Pity the fools who bought a 999 before seeing what the new 1098 looks like! Even before we thumbed the starter of this Duc, we fell into lust with its sensual yet menacing curves. Few will mistake this for any Ninja or Gixxer, and if they do, you don’t want to hang with them anyway. With a snout that looks eager to tear into high-speed air up front and a slender, upturned tail with twin exhausts out back, the shape of the 1098 far exceeds the frumpier silhouette of the Pierre Terblanche-designed 999. It even, dare we say, approaches the transcendent appearance of the seminal 916-998 series designed by the legendary Massimo Tamburini.

But respectable motojournalists don’t let things like a bike’s appearance influence our entirely objective opinions. (And we’re also not interested in the incredibly hot photos of the barely clothed tight bodies you keep sending us, but we look anyway.) So, uh, yeah… We, as professionals, aren’t easily distracted. But if you water-boarded us long enough, we’d probably admit to being subjectively aroused by the Duc’s generous visual charms. 

As Pete prepares himself for a lap of Willow on the 1098S, he wonders how many years working at $8 an hour it will take to pay it off if he crashes it.The positive impression continues once you throw a leg over this thoroughbred and cozy up to its lithe midsection that seems impossibly skinny – it’s probably somewhat like sitting on Lindsay Lohan, with a similar amount of seat padding. Thankfully, the stretched out riding position of the 999 has been abbreviated, both in the forward reach and handgrip height, or, rather, depth. Ducati claims a 32.2-inch height for its seat, but its narrow and sloping forward end makes it low enough that even short, hairy men like ex-Ed. Gabe could ride one without his platform shoes. Footpegs are surprisingly low, which is good for comfort, but their narrow placement also results in plenty of ground clearance.

Thumb the starter and two sounds make an impression. First is the healthy bark from the twin underseat stainless steel mufflers. The 2-into-1-into-2 exhaust supposedly meets EPA specs, but it sounds more vigorous than you’d expect from federal standards. You won’t catch us complaining about the bass-heavy growl, but we did whine a bit when that same exhaust system put our buns on slow roast during warm-weather rides. The other notable sound is the suppressed jingle-jangle of clutch plates. The 1098 still uses a dry-clutch design, but it’s now quieter and easier to modulate than ever.

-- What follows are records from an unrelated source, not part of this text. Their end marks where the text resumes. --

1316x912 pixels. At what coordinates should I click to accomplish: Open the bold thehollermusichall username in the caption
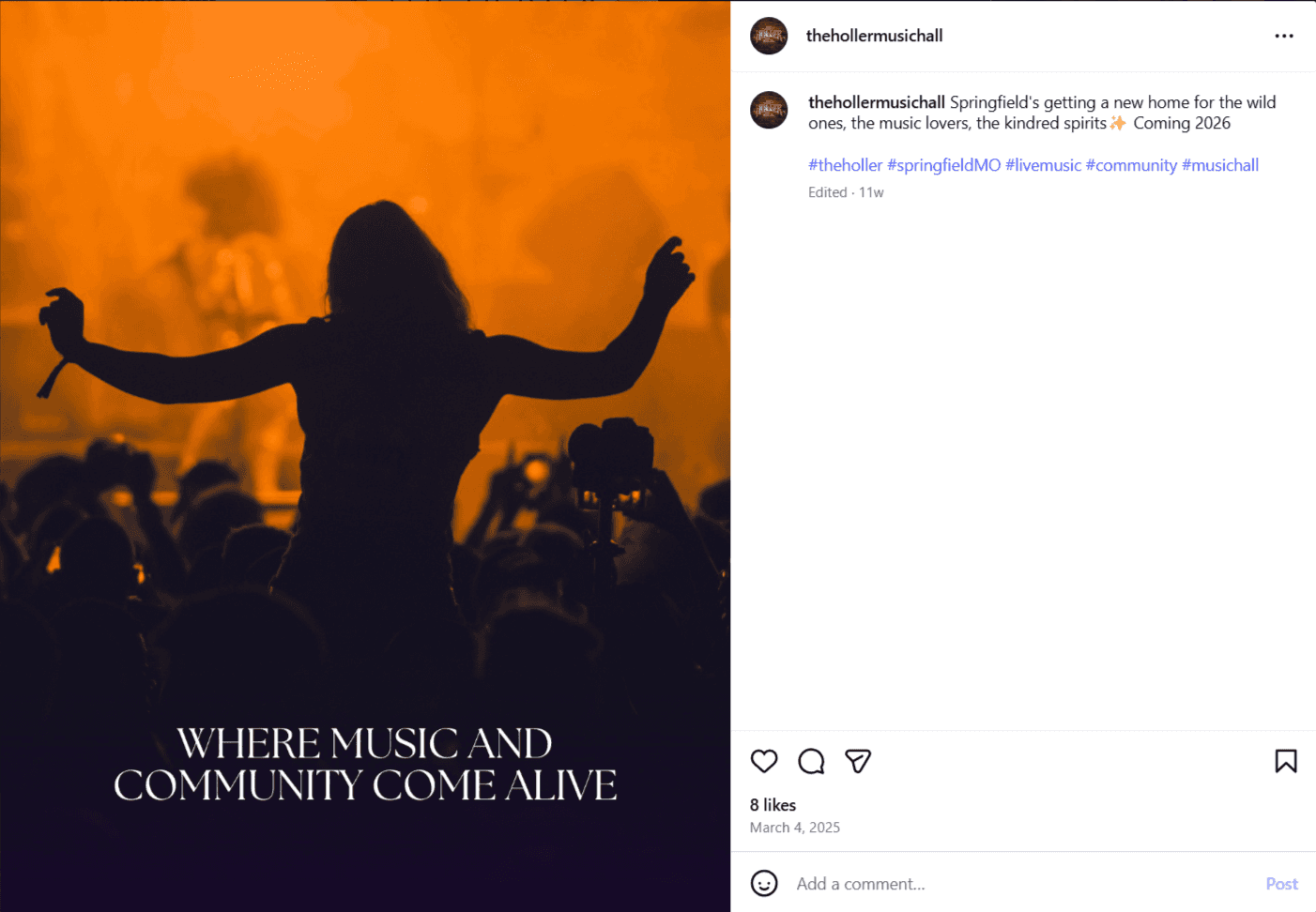tap(876, 102)
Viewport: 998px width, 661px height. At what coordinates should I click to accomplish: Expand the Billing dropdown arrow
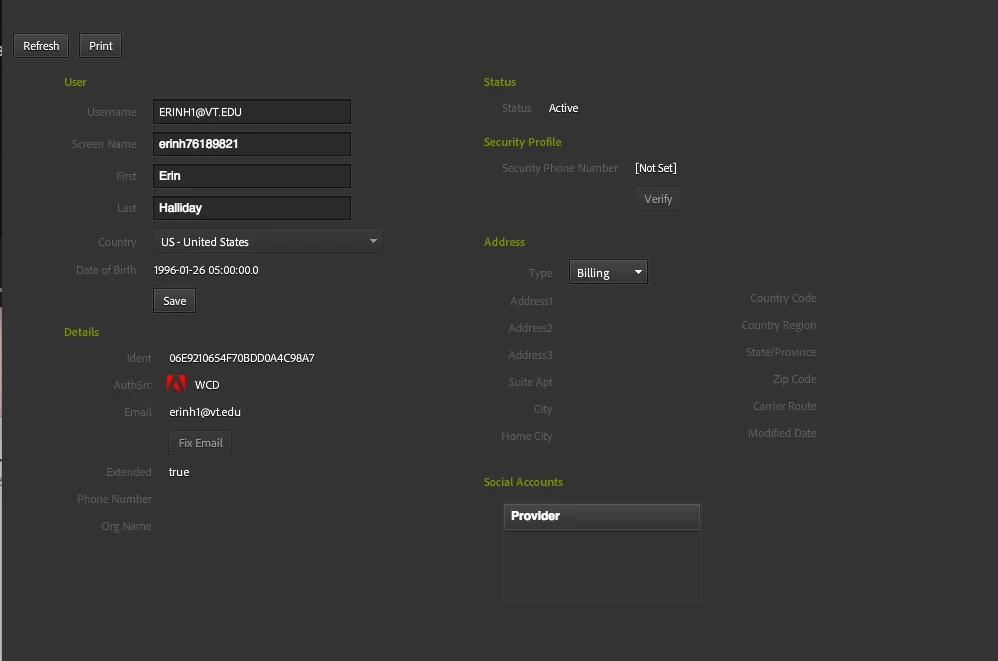click(x=638, y=271)
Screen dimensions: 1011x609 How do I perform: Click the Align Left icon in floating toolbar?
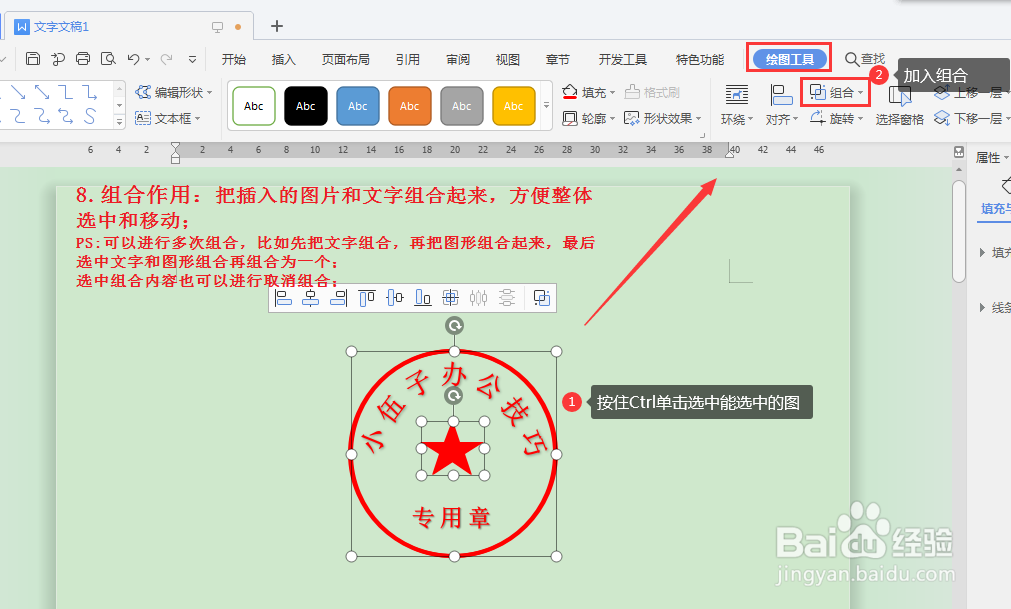tap(286, 297)
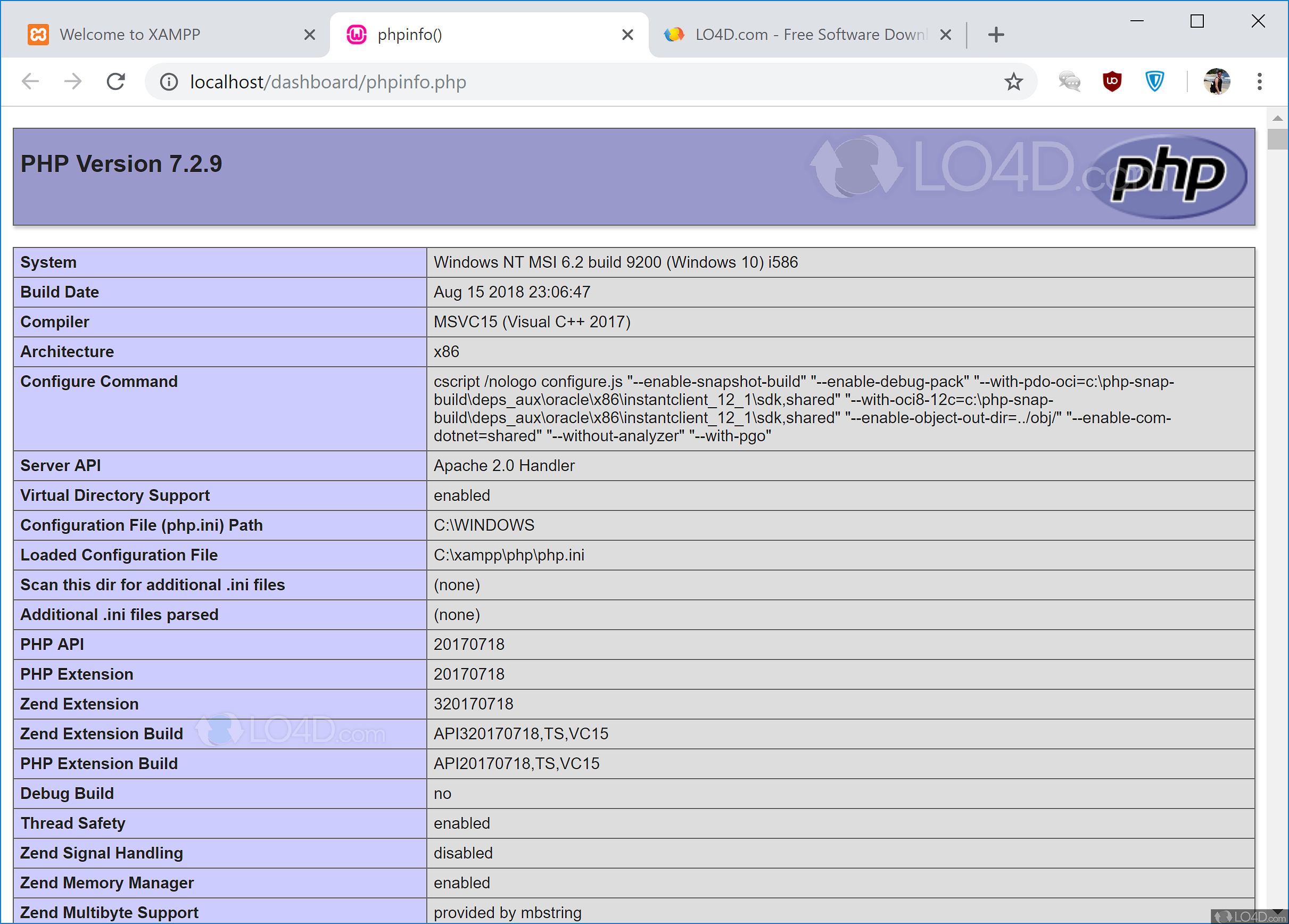1289x924 pixels.
Task: Open the speech bubble extension icon
Action: click(1069, 81)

To make the most powerful production V-Twin engine, Ducati did a lot more than just hog out the cylinders and extend the stroke to yield the 1099cc displacement (yes, we said  1099, despite what the badge on the fairing states). The biggest change is seen in the all-new cylinder heads that are said to alone knock off a massive 6.5 lbs from the engine’s weight, which is down a total of 11 lbs from the 999 lump. A flatter combustion chamber is fed and exhausted by bigger valves to make the 104.0mm x 64.7mm mill breathe easier. MotoGP-derived elliptical Marelli throttle bodies are claimed to offer a 30% flow increase.

Add it all up and you have one of the most amazing street engines we’ve tested. It’s making more than 60 lb-ft of torque from just off idle, peaking at 7900 rpm with a wheelie-pulling 80.8 lb-ft. For those keeping track, that’s about 6 lb-ft extra twist over any of the four-cylinder literbikes. At the top end, this devilish Desmo is pumping out 141.8 horsepower, only about 5 ponies short of the winner of our Literbike Shootout, Honda’s CBR1000RR

That big dip around 5000 rpm in the Ducati’s torque curve (black line) looks way worse than it feels. The scale of this graph magnifies the valley, because it’s barely felt from the saddle, but the generous torque advantage from 7000-9500 rpm is most assuredly obvious.